** start RECORDS **

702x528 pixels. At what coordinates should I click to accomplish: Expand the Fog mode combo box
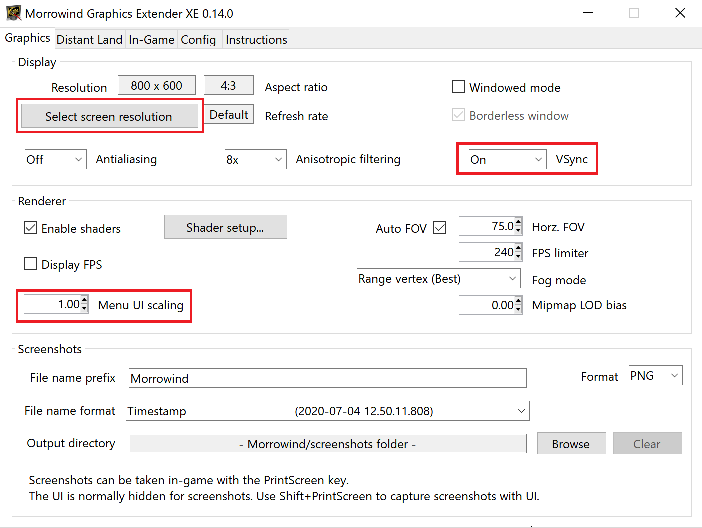click(x=439, y=279)
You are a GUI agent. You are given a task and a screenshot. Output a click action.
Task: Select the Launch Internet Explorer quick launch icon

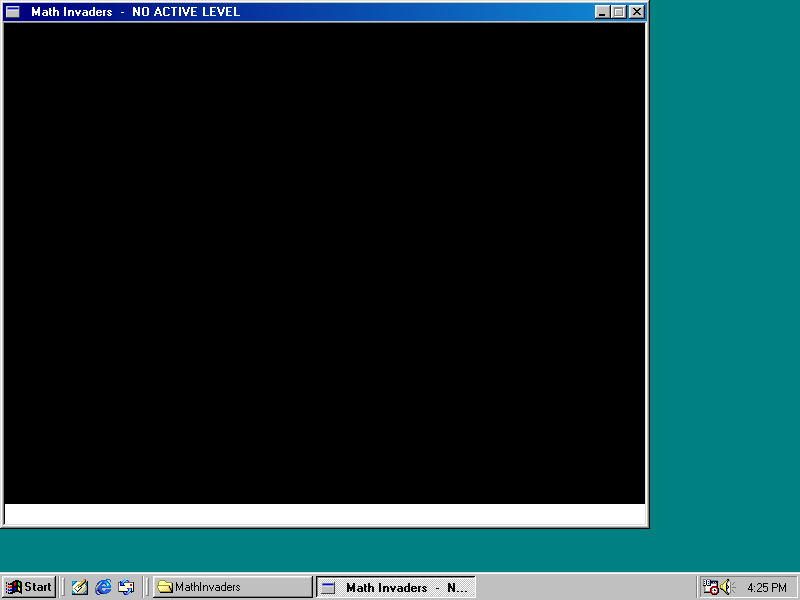pyautogui.click(x=103, y=587)
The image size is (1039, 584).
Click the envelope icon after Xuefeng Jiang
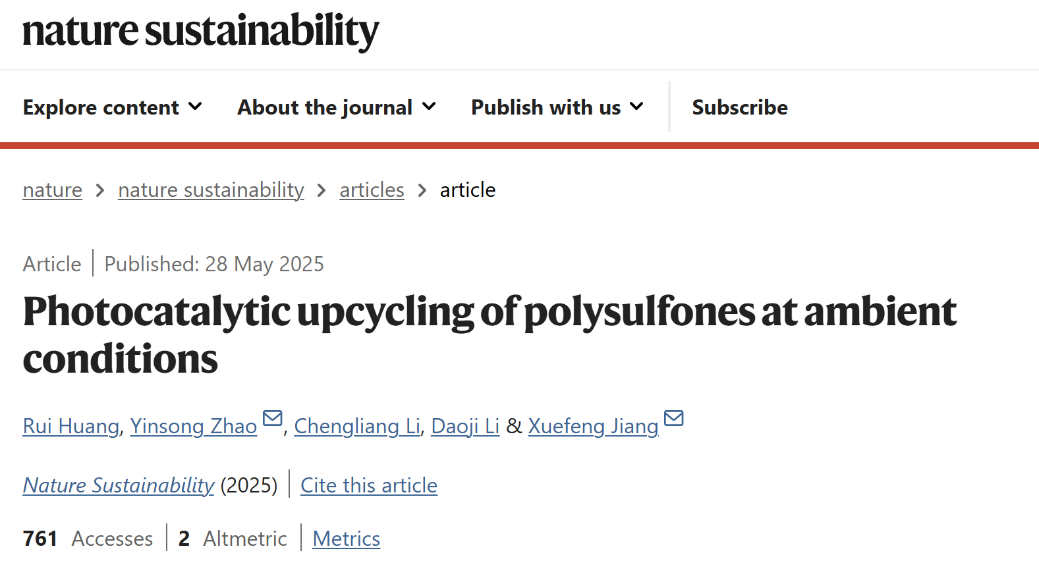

** end RECORDS **

◆ PROBLEM DETAILS:
Copy out each of the entries above word for word, omitting the pictures.

◆ TASK OUTPUT:
702x528 pixels. At what coordinates should I click to accomplish: Expand the Fog mode combo box
click(x=439, y=279)
You are a GUI agent. You are given a task and a screenshot. Output a click action.
Task: Select the Launch Internet Explorer quick launch icon

pyautogui.click(x=103, y=587)
The image size is (1039, 584).
Click the envelope icon after Xuefeng Jiang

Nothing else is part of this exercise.